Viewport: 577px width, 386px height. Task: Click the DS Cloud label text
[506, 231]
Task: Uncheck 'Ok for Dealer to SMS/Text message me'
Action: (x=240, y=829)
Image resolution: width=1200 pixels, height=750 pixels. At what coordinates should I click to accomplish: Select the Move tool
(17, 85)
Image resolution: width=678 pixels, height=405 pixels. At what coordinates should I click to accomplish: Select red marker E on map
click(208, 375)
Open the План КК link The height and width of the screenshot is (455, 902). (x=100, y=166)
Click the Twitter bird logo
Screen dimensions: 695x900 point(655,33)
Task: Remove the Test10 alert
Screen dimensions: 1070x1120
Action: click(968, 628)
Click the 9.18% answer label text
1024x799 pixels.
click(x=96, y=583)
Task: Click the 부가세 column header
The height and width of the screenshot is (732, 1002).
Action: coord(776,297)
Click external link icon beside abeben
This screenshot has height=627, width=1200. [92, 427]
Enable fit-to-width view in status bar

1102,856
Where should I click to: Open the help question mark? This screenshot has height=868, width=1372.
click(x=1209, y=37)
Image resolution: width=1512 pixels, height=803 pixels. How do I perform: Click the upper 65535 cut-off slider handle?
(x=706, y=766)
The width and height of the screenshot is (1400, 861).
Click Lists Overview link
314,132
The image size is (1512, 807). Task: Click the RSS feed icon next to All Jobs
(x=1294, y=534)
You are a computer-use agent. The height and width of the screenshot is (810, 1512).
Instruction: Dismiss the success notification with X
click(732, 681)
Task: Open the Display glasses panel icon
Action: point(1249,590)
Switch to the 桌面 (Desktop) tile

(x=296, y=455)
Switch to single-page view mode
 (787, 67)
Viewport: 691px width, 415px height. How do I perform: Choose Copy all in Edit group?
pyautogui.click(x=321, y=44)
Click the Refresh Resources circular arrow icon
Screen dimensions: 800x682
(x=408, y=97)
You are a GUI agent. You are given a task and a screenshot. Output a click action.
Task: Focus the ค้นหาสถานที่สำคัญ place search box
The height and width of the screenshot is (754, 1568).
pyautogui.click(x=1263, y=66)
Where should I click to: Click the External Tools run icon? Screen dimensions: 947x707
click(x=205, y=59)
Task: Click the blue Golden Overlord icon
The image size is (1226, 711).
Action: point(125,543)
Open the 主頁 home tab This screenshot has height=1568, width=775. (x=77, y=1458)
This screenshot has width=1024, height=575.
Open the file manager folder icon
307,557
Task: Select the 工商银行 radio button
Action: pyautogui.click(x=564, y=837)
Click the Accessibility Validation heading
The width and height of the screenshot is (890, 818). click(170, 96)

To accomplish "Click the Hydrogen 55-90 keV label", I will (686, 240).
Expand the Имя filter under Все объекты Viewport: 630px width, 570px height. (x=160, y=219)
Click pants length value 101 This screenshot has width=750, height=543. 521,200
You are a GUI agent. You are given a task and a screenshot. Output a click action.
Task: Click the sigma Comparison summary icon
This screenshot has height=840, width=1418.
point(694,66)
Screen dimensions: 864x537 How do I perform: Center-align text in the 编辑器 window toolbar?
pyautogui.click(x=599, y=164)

++++++++++

§ WORK INSTRUCTIONS
Every word of the data above should be given again, exactly as it stands.

§ OUTPUT OF THE EXERCISE
Viewport: 577px width, 386px height. Task: Click the DS Cloud label text
[506, 231]
Task: Uncheck 'Ok for Dealer to SMS/Text message me'
Action: (x=240, y=829)
Image resolution: width=1200 pixels, height=750 pixels. At what coordinates should I click to accomplish: Select the Move tool
(17, 85)
Image resolution: width=678 pixels, height=405 pixels. At what coordinates should I click to accomplish: Select red marker E on map
click(208, 375)
Open the План КК link The height and width of the screenshot is (455, 902). (x=100, y=166)
Click the Twitter bird logo
Screen dimensions: 695x900 point(655,33)
Task: Remove the Test10 alert
Screen dimensions: 1070x1120
Action: click(968, 628)
Click the 9.18% answer label text
1024x799 pixels.
click(x=96, y=583)
Task: Click the 부가세 column header
The height and width of the screenshot is (732, 1002).
Action: coord(776,297)
Click external link icon beside abeben
This screenshot has height=627, width=1200. [92, 427]
Enable fit-to-width view in status bar

1102,856
Where should I click to: Open the help question mark? This screenshot has height=868, width=1372.
click(x=1209, y=37)
Image resolution: width=1512 pixels, height=803 pixels. How do I perform: Click the upper 65535 cut-off slider handle?
(x=706, y=766)
The width and height of the screenshot is (1400, 861).
Click Lists Overview link
314,132
The image size is (1512, 807). Task: Click the RSS feed icon next to All Jobs
(x=1294, y=534)
You are a computer-use agent. The height and width of the screenshot is (810, 1512).
Instruction: Dismiss the success notification with X
click(732, 681)
Task: Open the Display glasses panel icon
Action: point(1249,590)
Switch to the 桌面 (Desktop) tile

(x=296, y=455)
Switch to single-page view mode
 (787, 67)
Viewport: 691px width, 415px height. How do I perform: Choose Copy all in Edit group?
pyautogui.click(x=321, y=44)
Click the Refresh Resources circular arrow icon
Screen dimensions: 800x682
(x=408, y=97)
You are a GUI agent. You are given a task and a screenshot. Output a click action.
Task: Focus the ค้นหาสถานที่สำคัญ place search box
The height and width of the screenshot is (754, 1568).
pyautogui.click(x=1263, y=66)
Where should I click to: Click the External Tools run icon? Screen dimensions: 947x707
click(x=205, y=59)
Task: Click the blue Golden Overlord icon
The image size is (1226, 711).
Action: point(125,543)
Open the 主頁 home tab This screenshot has height=1568, width=775. (x=77, y=1458)
This screenshot has width=1024, height=575.
Open the file manager folder icon
307,557
Task: Select the 工商银行 radio button
Action: pyautogui.click(x=564, y=837)
Click the Accessibility Validation heading
The width and height of the screenshot is (890, 818). click(170, 96)

To accomplish "Click the Hydrogen 55-90 keV label", I will (686, 240).
Expand the Имя filter under Все объекты Viewport: 630px width, 570px height. (x=160, y=219)
Click pants length value 101 This screenshot has width=750, height=543. 521,200
You are a GUI agent. You are given a task and a screenshot. Output a click action.
Task: Click the sigma Comparison summary icon
This screenshot has height=840, width=1418.
point(694,66)
Screen dimensions: 864x537 How do I perform: Center-align text in the 编辑器 window toolbar?
pyautogui.click(x=599, y=164)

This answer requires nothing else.